• Problem to solve
Can you edit the data below by replacing "Keyframes" with "Animation" everywhere it occurs, leaving everything else unchanged?

• Record extracts
** begin **

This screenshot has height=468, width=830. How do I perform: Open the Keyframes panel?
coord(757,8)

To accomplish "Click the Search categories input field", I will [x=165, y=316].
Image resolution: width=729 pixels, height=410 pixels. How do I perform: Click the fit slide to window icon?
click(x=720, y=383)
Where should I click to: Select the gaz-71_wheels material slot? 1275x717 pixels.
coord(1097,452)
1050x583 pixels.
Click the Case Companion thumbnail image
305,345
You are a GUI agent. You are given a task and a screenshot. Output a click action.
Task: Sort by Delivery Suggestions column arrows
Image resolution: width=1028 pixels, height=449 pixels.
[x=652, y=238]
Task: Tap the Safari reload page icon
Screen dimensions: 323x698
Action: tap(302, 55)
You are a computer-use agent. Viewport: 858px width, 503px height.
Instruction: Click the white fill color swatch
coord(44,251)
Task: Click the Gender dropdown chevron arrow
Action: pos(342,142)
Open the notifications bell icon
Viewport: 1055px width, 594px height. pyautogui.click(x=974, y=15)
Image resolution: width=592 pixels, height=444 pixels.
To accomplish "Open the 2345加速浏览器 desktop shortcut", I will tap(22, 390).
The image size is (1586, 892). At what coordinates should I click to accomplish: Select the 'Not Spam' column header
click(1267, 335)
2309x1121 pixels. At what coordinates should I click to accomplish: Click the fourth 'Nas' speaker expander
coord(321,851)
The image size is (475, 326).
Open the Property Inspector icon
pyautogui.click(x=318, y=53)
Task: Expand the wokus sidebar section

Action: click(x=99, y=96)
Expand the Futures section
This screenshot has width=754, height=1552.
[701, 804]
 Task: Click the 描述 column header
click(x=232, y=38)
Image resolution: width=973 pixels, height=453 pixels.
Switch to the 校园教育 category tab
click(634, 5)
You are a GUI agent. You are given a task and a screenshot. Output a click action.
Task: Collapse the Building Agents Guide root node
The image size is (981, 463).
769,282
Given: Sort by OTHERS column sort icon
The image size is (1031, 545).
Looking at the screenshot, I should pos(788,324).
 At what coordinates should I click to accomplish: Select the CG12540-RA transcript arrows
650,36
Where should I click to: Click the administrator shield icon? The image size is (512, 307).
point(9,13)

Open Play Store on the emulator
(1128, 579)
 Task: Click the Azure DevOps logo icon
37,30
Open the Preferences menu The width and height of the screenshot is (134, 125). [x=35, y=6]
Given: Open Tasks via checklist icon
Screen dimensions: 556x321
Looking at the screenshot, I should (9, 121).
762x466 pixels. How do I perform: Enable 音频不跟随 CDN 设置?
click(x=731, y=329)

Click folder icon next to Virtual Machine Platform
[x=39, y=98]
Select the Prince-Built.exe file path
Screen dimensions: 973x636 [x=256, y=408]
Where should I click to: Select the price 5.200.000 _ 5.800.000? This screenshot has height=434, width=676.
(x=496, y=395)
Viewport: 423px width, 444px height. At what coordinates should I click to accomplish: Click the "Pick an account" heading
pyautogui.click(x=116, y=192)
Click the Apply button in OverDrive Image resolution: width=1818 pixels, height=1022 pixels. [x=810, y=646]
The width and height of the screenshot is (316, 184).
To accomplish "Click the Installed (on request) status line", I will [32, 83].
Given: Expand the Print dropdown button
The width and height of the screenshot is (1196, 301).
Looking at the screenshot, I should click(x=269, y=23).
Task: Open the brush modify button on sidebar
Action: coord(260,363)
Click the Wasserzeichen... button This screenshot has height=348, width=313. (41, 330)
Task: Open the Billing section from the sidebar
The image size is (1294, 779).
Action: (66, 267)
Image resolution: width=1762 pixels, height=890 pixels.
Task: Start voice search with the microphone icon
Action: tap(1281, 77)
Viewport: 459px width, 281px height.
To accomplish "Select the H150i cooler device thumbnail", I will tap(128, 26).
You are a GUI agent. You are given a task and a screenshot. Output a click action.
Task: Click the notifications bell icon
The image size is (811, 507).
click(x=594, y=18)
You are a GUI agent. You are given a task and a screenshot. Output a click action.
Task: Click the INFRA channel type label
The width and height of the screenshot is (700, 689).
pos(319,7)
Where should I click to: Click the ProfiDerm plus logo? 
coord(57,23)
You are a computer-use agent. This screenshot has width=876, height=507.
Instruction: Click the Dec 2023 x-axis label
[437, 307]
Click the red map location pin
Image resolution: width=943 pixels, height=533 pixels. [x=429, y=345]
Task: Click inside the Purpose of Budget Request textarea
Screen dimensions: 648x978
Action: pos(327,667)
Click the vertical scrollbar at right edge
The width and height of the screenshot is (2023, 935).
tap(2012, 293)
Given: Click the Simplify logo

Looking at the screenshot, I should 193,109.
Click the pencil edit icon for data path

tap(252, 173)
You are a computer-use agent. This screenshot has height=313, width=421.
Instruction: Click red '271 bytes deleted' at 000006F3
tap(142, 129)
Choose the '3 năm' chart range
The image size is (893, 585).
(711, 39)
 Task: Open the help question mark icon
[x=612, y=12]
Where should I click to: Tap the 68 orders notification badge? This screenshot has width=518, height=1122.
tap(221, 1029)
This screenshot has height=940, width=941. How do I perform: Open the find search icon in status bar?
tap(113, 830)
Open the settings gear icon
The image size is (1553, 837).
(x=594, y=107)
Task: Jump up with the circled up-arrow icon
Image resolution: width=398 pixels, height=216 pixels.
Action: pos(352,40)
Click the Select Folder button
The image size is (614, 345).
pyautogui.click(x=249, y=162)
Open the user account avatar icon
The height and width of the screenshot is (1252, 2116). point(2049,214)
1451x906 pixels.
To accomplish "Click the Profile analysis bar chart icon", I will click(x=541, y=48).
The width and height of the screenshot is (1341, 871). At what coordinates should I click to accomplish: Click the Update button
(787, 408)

** end **

• Finished task
This screenshot has height=468, width=830. How do I perform: Open the Animation panel?
coord(757,8)

To accomplish "Click the Search categories input field", I will [x=165, y=316].
Image resolution: width=729 pixels, height=410 pixels. How do I perform: Click the fit slide to window icon?
click(x=720, y=383)
Where should I click to: Select the gaz-71_wheels material slot? 1275x717 pixels.
coord(1097,452)
1050x583 pixels.
Click the Case Companion thumbnail image
305,345
You are a GUI agent. You are given a task and a screenshot. Output a click action.
Task: Sort by Delivery Suggestions column arrows
Image resolution: width=1028 pixels, height=449 pixels.
[x=652, y=238]
Task: Tap the Safari reload page icon
Screen dimensions: 323x698
Action: tap(302, 55)
You are a computer-use agent. Viewport: 858px width, 503px height.
Instruction: Click the white fill color swatch
coord(44,251)
Task: Click the Gender dropdown chevron arrow
Action: pos(342,142)
Open the notifications bell icon
Viewport: 1055px width, 594px height. pyautogui.click(x=974, y=15)
Image resolution: width=592 pixels, height=444 pixels.
To accomplish "Open the 2345加速浏览器 desktop shortcut", I will tap(22, 390).
The image size is (1586, 892). At what coordinates should I click to accomplish: Select the 'Not Spam' column header
click(1267, 335)
2309x1121 pixels. At what coordinates should I click to accomplish: Click the fourth 'Nas' speaker expander
coord(321,851)
The image size is (475, 326).
Open the Property Inspector icon
pyautogui.click(x=318, y=53)
Task: Expand the wokus sidebar section

Action: click(x=99, y=96)
Expand the Futures section
This screenshot has width=754, height=1552.
[701, 804]
 Task: Click the 描述 column header
click(x=232, y=38)
Image resolution: width=973 pixels, height=453 pixels.
Switch to the 校园教育 category tab
click(634, 5)
You are a GUI agent. You are given a task and a screenshot. Output a click action.
Task: Collapse the Building Agents Guide root node
The image size is (981, 463).
769,282
Given: Sort by OTHERS column sort icon
The image size is (1031, 545).
Looking at the screenshot, I should pos(788,324).
 At what coordinates should I click to accomplish: Select the CG12540-RA transcript arrows
650,36
Where should I click to: Click the administrator shield icon? The image size is (512, 307).
point(9,13)

Open Play Store on the emulator
(1128, 579)
 Task: Click the Azure DevOps logo icon
37,30
Open the Preferences menu The width and height of the screenshot is (134, 125). [x=35, y=6]
Given: Open Tasks via checklist icon
Screen dimensions: 556x321
Looking at the screenshot, I should (9, 121).
762x466 pixels. How do I perform: Enable 音频不跟随 CDN 设置?
click(x=731, y=329)

Click folder icon next to Virtual Machine Platform
[x=39, y=98]
Select the Prince-Built.exe file path
Screen dimensions: 973x636 [x=256, y=408]
Where should I click to: Select the price 5.200.000 _ 5.800.000? This screenshot has height=434, width=676.
(x=496, y=395)
Viewport: 423px width, 444px height. At what coordinates should I click to accomplish: Click the "Pick an account" heading
pyautogui.click(x=116, y=192)
Click the Apply button in OverDrive Image resolution: width=1818 pixels, height=1022 pixels. [x=810, y=646]
The width and height of the screenshot is (316, 184).
To accomplish "Click the Installed (on request) status line", I will [32, 83].
Given: Expand the Print dropdown button
The width and height of the screenshot is (1196, 301).
Looking at the screenshot, I should click(x=269, y=23).
Task: Open the brush modify button on sidebar
Action: coord(260,363)
Click the Wasserzeichen... button This screenshot has height=348, width=313. (41, 330)
Task: Open the Billing section from the sidebar
The image size is (1294, 779).
Action: (66, 267)
Image resolution: width=1762 pixels, height=890 pixels.
Task: Start voice search with the microphone icon
Action: tap(1281, 77)
Viewport: 459px width, 281px height.
To accomplish "Select the H150i cooler device thumbnail", I will tap(128, 26).
You are a GUI agent. You are given a task and a screenshot. Output a click action.
Task: Click the notifications bell icon
The image size is (811, 507).
click(x=594, y=18)
You are a GUI agent. You are given a task and a screenshot. Output a click action.
Task: Click the INFRA channel type label
The width and height of the screenshot is (700, 689).
pos(319,7)
Where should I click to: Click the ProfiDerm plus logo? 
coord(57,23)
You are a computer-use agent. This screenshot has width=876, height=507.
Instruction: Click the Dec 2023 x-axis label
[437, 307]
Click the red map location pin
Image resolution: width=943 pixels, height=533 pixels. [x=429, y=345]
Task: Click inside the Purpose of Budget Request textarea
Screen dimensions: 648x978
Action: pos(327,667)
Click the vertical scrollbar at right edge
The width and height of the screenshot is (2023, 935).
tap(2012, 293)
Given: Click the Simplify logo

Looking at the screenshot, I should 193,109.
Click the pencil edit icon for data path

tap(252, 173)
You are a computer-use agent. This screenshot has height=313, width=421.
Instruction: Click red '271 bytes deleted' at 000006F3
tap(142, 129)
Choose the '3 năm' chart range
The image size is (893, 585).
(711, 39)
 Task: Open the help question mark icon
[x=612, y=12]
Where should I click to: Tap the 68 orders notification badge? This screenshot has width=518, height=1122.
tap(221, 1029)
This screenshot has height=940, width=941. How do I perform: Open the find search icon in status bar?
tap(113, 830)
Open the settings gear icon
The image size is (1553, 837).
(x=594, y=107)
Task: Jump up with the circled up-arrow icon
Image resolution: width=398 pixels, height=216 pixels.
Action: pos(352,40)
Click the Select Folder button
The image size is (614, 345).
pyautogui.click(x=249, y=162)
Open the user account avatar icon
The height and width of the screenshot is (1252, 2116). point(2049,214)
1451x906 pixels.
To accomplish "Click the Profile analysis bar chart icon", I will click(x=541, y=48).
The width and height of the screenshot is (1341, 871). At what coordinates should I click to accomplish: Click the Update button
(787, 408)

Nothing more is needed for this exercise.